◆ What you have to do
Would you output the lines from the one with "1568x641 pixels." through the last line of the material below, exactly, but without pictures?

◆ Input for this task
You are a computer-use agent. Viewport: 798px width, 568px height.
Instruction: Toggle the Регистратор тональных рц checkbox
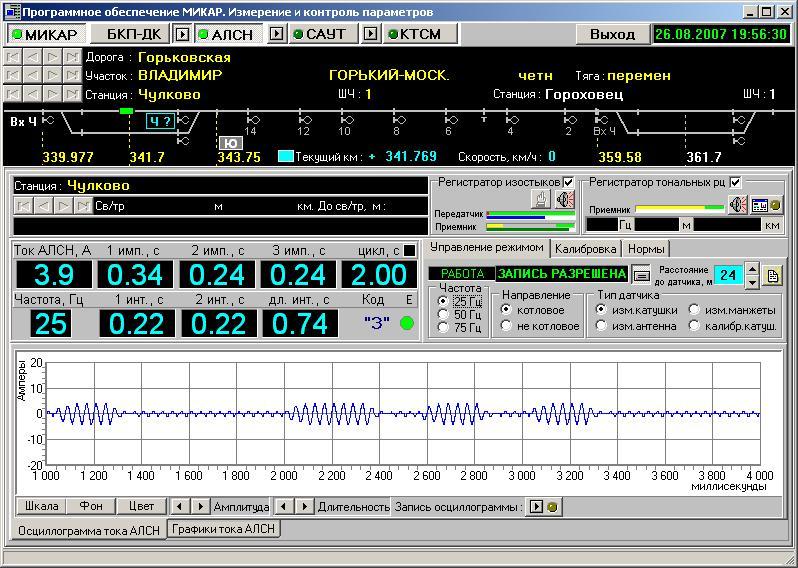(736, 182)
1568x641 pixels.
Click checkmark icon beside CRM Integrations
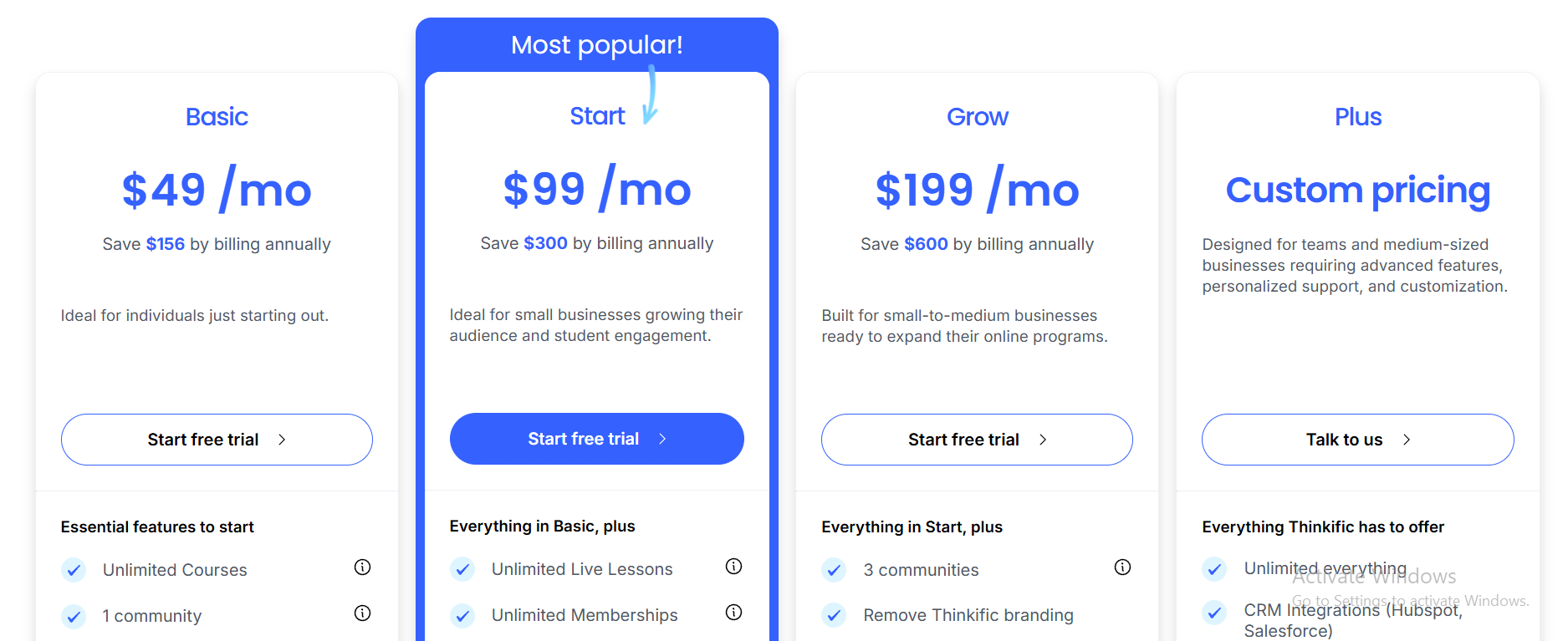[x=1214, y=613]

◆ Exercise response
1568x641 pixels.
Click checkmark icon beside CRM Integrations
[x=1214, y=613]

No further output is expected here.